-- Directions --
Every single record needs to be restated word for word.
---- Entries shown
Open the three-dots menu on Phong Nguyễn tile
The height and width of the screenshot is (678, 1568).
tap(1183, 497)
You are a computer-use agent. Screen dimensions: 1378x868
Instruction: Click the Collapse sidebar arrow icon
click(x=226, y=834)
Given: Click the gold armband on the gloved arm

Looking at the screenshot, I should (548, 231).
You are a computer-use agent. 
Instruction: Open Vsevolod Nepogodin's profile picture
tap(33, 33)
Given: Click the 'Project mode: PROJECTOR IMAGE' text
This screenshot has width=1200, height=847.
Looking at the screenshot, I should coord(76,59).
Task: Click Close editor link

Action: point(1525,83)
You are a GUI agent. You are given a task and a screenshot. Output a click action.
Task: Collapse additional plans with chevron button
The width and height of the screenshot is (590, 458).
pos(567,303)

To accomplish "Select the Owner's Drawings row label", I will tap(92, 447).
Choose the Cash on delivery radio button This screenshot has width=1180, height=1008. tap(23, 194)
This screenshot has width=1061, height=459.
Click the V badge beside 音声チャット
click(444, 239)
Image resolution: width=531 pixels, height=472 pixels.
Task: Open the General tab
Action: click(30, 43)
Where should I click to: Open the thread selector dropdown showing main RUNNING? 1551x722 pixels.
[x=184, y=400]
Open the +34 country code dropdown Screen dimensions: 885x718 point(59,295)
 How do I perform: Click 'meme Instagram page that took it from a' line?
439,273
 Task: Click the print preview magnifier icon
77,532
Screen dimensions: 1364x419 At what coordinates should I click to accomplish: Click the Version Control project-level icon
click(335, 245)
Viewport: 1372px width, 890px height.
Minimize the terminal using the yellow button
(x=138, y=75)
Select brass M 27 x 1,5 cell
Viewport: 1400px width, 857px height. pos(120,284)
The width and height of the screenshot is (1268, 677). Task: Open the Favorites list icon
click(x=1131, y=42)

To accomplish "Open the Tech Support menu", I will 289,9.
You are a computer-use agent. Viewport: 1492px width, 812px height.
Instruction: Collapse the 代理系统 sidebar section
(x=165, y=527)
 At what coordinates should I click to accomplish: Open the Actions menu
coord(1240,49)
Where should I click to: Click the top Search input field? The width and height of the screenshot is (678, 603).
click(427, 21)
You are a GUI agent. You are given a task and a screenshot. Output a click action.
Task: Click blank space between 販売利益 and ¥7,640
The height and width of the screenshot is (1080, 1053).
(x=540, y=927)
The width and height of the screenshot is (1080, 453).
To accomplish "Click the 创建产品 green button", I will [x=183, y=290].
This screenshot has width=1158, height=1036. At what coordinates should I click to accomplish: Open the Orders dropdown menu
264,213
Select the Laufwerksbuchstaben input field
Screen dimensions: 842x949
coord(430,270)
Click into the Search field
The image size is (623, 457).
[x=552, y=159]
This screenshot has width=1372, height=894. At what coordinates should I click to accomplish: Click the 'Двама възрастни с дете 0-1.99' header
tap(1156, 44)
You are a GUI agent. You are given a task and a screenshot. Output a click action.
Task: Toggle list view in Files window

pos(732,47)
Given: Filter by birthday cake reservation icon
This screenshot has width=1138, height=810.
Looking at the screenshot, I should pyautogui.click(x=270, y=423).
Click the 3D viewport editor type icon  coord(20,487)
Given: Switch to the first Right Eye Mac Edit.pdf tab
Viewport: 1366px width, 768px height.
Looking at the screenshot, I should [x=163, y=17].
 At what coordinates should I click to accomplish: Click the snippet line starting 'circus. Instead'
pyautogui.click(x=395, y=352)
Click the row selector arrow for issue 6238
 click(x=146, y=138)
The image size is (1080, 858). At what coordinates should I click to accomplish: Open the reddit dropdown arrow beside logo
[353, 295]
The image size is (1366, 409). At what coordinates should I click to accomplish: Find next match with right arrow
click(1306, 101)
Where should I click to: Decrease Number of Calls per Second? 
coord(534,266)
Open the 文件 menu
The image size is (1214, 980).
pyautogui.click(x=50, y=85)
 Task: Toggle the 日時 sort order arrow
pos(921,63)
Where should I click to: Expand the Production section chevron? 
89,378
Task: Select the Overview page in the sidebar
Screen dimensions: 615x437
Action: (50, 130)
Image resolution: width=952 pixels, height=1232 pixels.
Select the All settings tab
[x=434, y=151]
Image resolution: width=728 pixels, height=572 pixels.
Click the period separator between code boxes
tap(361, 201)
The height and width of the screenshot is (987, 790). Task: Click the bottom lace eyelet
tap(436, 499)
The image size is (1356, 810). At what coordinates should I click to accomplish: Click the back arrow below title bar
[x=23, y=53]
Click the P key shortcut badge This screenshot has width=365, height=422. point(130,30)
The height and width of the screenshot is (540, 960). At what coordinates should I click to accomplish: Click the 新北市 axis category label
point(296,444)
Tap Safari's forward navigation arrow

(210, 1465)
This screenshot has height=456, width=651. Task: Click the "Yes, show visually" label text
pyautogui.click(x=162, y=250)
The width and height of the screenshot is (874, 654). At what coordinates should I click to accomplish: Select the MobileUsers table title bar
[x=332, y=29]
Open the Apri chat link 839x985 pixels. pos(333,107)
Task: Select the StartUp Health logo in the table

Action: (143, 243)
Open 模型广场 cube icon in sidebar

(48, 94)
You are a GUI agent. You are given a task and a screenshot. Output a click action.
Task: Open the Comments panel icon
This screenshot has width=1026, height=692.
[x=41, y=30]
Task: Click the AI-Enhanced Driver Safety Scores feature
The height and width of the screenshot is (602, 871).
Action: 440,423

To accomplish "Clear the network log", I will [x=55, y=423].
--------
-- Solved exercise --
Open the three-dots menu on Phong Nguyễn tile
The height and width of the screenshot is (678, 1568).
tap(1183, 497)
You are a computer-use agent. Screen dimensions: 1378x868
Instruction: Click the Collapse sidebar arrow icon
click(x=226, y=834)
Given: Click the gold armband on the gloved arm

Looking at the screenshot, I should (548, 231).
You are a computer-use agent. 
Instruction: Open Vsevolod Nepogodin's profile picture
tap(33, 33)
Given: Click the 'Project mode: PROJECTOR IMAGE' text
This screenshot has width=1200, height=847.
Looking at the screenshot, I should coord(76,59).
Task: Click Close editor link

Action: point(1525,83)
You are a GUI agent. You are given a task and a screenshot. Output a click action.
Task: Collapse additional plans with chevron button
The width and height of the screenshot is (590, 458).
pos(567,303)

To accomplish "Select the Owner's Drawings row label", I will tap(92, 447).
Choose the Cash on delivery radio button This screenshot has width=1180, height=1008. tap(23, 194)
This screenshot has width=1061, height=459.
Click the V badge beside 音声チャット
click(444, 239)
Image resolution: width=531 pixels, height=472 pixels.
Task: Open the General tab
Action: click(30, 43)
Where should I click to: Open the thread selector dropdown showing main RUNNING? 1551x722 pixels.
[x=184, y=400]
Open the +34 country code dropdown Screen dimensions: 885x718 point(59,295)
 How do I perform: Click 'meme Instagram page that took it from a' line?
439,273
 Task: Click the print preview magnifier icon
77,532
Screen dimensions: 1364x419 At what coordinates should I click to accomplish: Click the Version Control project-level icon
click(335, 245)
Viewport: 1372px width, 890px height.
Minimize the terminal using the yellow button
(x=138, y=75)
Select brass M 27 x 1,5 cell
Viewport: 1400px width, 857px height. pos(120,284)
The width and height of the screenshot is (1268, 677). Task: Open the Favorites list icon
click(x=1131, y=42)

To accomplish "Open the Tech Support menu", I will 289,9.
You are a computer-use agent. Viewport: 1492px width, 812px height.
Instruction: Collapse the 代理系统 sidebar section
(x=165, y=527)
 At what coordinates should I click to accomplish: Open the Actions menu
coord(1240,49)
Where should I click to: Click the top Search input field? The width and height of the screenshot is (678, 603).
click(427, 21)
You are a GUI agent. You are given a task and a screenshot. Output a click action.
Task: Click blank space between 販売利益 and ¥7,640
The height and width of the screenshot is (1080, 1053).
(x=540, y=927)
The width and height of the screenshot is (1080, 453).
To accomplish "Click the 创建产品 green button", I will [x=183, y=290].
This screenshot has width=1158, height=1036. At what coordinates should I click to accomplish: Open the Orders dropdown menu
264,213
Select the Laufwerksbuchstaben input field
Screen dimensions: 842x949
coord(430,270)
Click into the Search field
The image size is (623, 457).
[x=552, y=159]
This screenshot has width=1372, height=894. At what coordinates should I click to accomplish: Click the 'Двама възрастни с дете 0-1.99' header
tap(1156, 44)
You are a GUI agent. You are given a task and a screenshot. Output a click action.
Task: Toggle list view in Files window

pos(732,47)
Given: Filter by birthday cake reservation icon
This screenshot has width=1138, height=810.
Looking at the screenshot, I should pyautogui.click(x=270, y=423).
Click the 3D viewport editor type icon  coord(20,487)
Given: Switch to the first Right Eye Mac Edit.pdf tab
Viewport: 1366px width, 768px height.
Looking at the screenshot, I should [x=163, y=17].
 At what coordinates should I click to accomplish: Click the snippet line starting 'circus. Instead'
pyautogui.click(x=395, y=352)
Click the row selector arrow for issue 6238
 click(x=146, y=138)
The image size is (1080, 858). At what coordinates should I click to accomplish: Open the reddit dropdown arrow beside logo
[353, 295]
The image size is (1366, 409). At what coordinates should I click to accomplish: Find next match with right arrow
click(1306, 101)
Where should I click to: Decrease Number of Calls per Second? 
coord(534,266)
Open the 文件 menu
The image size is (1214, 980).
pyautogui.click(x=50, y=85)
 Task: Toggle the 日時 sort order arrow
pos(921,63)
Where should I click to: Expand the Production section chevron? 
89,378
Task: Select the Overview page in the sidebar
Screen dimensions: 615x437
Action: (50, 130)
Image resolution: width=952 pixels, height=1232 pixels.
Select the All settings tab
[x=434, y=151]
Image resolution: width=728 pixels, height=572 pixels.
Click the period separator between code boxes
tap(361, 201)
The height and width of the screenshot is (987, 790). Task: Click the bottom lace eyelet
tap(436, 499)
The image size is (1356, 810). At what coordinates should I click to accomplish: Click the back arrow below title bar
[x=23, y=53]
Click the P key shortcut badge This screenshot has width=365, height=422. point(130,30)
The height and width of the screenshot is (540, 960). At what coordinates should I click to accomplish: Click the 新北市 axis category label
point(296,444)
Tap Safari's forward navigation arrow

(210, 1465)
This screenshot has height=456, width=651. Task: Click the "Yes, show visually" label text
pyautogui.click(x=162, y=250)
The width and height of the screenshot is (874, 654). At what coordinates should I click to accomplish: Select the MobileUsers table title bar
[x=332, y=29]
Open the Apri chat link 839x985 pixels. pos(333,107)
Task: Select the StartUp Health logo in the table

Action: (143, 243)
Open 模型广场 cube icon in sidebar

(48, 94)
You are a GUI agent. You are given a task and a screenshot. Output a click action.
Task: Open the Comments panel icon
This screenshot has width=1026, height=692.
[x=41, y=30]
Task: Click the AI-Enhanced Driver Safety Scores feature
The height and width of the screenshot is (602, 871).
Action: 440,423

To accomplish "Clear the network log", I will [x=55, y=423].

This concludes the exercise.